FIG. 5 is a diagram illustrating a view of a back plate with riser 140 containing recess 135 and magnets 145. As noted above, the risers are configured to couple with each riser 140 of back plate 120. In this embodiment, the risers 140 are configured to be inserted in recess 135. The magnets 145 embedded in each riser 140 provide a locking mechanism to ensure the pads remain in position. Each recess 135 includes a ramped side 148. In the illustrated embodiment, sides are at a forty-five degree angle; however, any suitable angle may be used. As is illustrated in FIG. 4A, riser 140 also has ramped sides that correspond with the ramped sides or recesses 134. These ramped sides allow for ease of insertion of risers 140 into recesses 135 (they are self-centering). The ramped sides also enable pads 110 to be removed by a downward force applied to emergency release straps 150.

FIG. 6 is a diagram illustrating an exploded view of the helmet of FIG. 1 according to one embodiment of the present invention. As illustrated in FIG. 6, the cheek pad 110 has a back plate that includes risers 140 that couple with the recesses 135 in the chin bar backing plate 130. The chin bar backing plate 130 couples with the EPS in the helmet 100. Although a particular configuration of backplanes, risers and recesses is shown, other embodiments may comprise different shapes and the risers and recesses may be reversed between the back plates 120 and 130.

FIG. 7 is a diagram illustrating a magnetic strap keeper 160. Magnetic strap keeper 160 comprises two chin straps attached to each side of the helmet 100. In this embodiment, chin strap 165 is coupled to a D-ring closure 170. Other embodiments may use a buckle or other suitable device for connecting two straps. D-ring closure 170 comprises a magnet 175. In this embodiment, a chin strap 180 comprises a magnet 185 configured to couple to magnet 175. Chin strap 180 is woven through D-ring closure 170 to couple it to chin strap 165 to secure helmet 100 to the user's head. Chin strap 180 should be pulled completely through D-ring closure 170 to ensure a tight fit to the user's head. Magnet 185 may be coupled to magnet 175 to secure the lose end of chin strap 180 to the D-ring closure 170. Magnets 175 and 185 may comprise any material suitable to lock the chin strap 180 in place. Chin strap 160 includes any layer of material or combination of materials, for example nylon, operable to provide a secure connection and withstand multiple insertions. In other embodiments, the magnets may be located in different position on chin straps 165 and 185 and D-ring closure 170.

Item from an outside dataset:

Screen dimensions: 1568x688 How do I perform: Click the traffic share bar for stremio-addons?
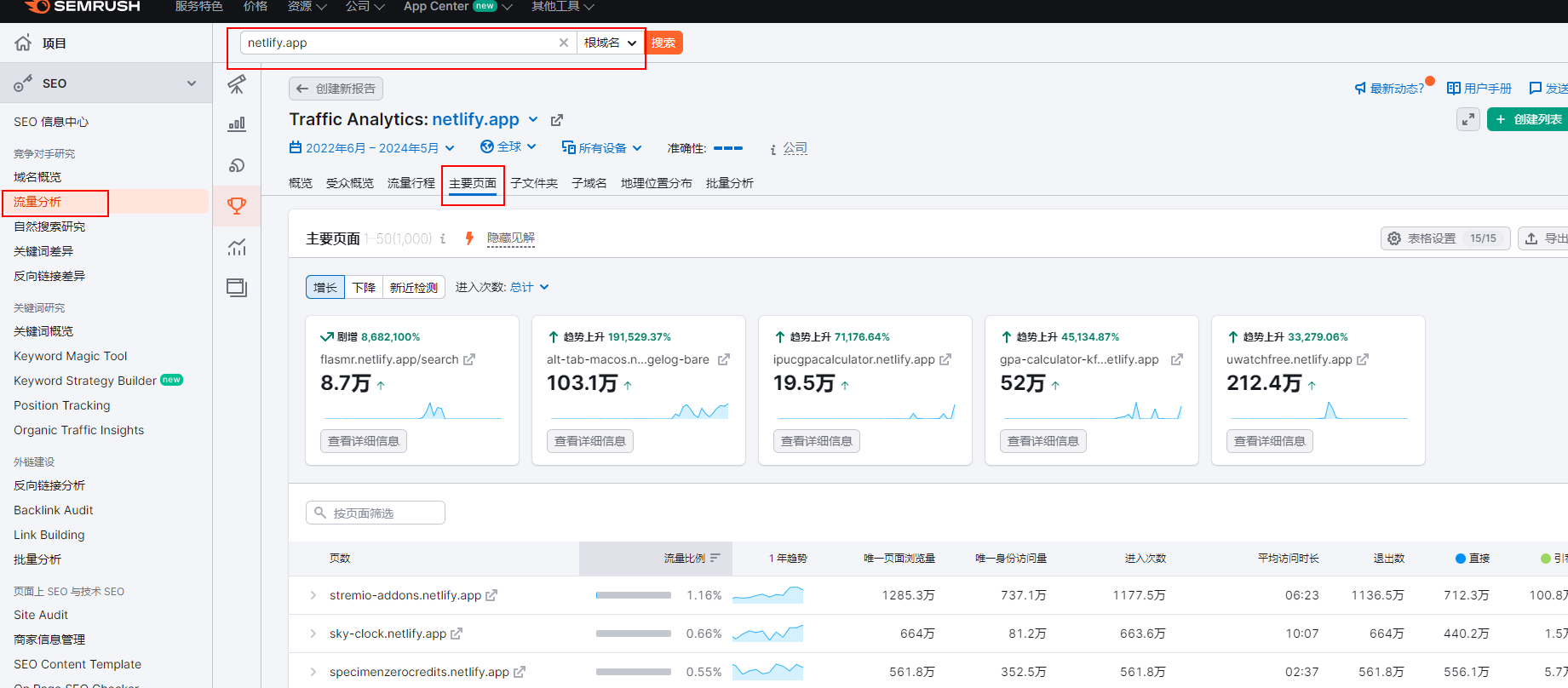tap(633, 595)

As described above, helmets are used in a variety of activities, such as, for example, bicycling, skateboarding, motorcycling, race car driving, rock climbing, snowboarding, and skiing. Helmets offer substantially full coverage to the top, back, and sides of the user's head to better protect the user from head traumas. As a disadvantageous by-product, the helmet's substantially full coverage of the user's head reduces access to the user in cases of emergency. In addition, historical couplings of the cheek pads to the helmet have not allowed for easily interchangeable cheek pads due to variations in manufacturing tolerances.

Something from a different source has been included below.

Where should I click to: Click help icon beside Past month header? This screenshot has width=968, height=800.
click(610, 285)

To alleviate current issues with cheek pads that snap in place, the present invention comprises magnetic cheek pads. The magnetic cheek pads facilitate easy connection for users to adjust the fit of the helmet by changing the cheek pads. Another advantage of magnetic cheek pad is easy removal while the helmet is on the users head. This is especially useful during emergency situations where the cheek pad removal allows for easy removal of the helmet without disturbing the injured person.

Although the present invention has been described with several embodiments, various changes and modifications may be suggested to one skilled in the art. It is intended that the present invention encompass such changes and modifications as fall within the scope of the appended claims.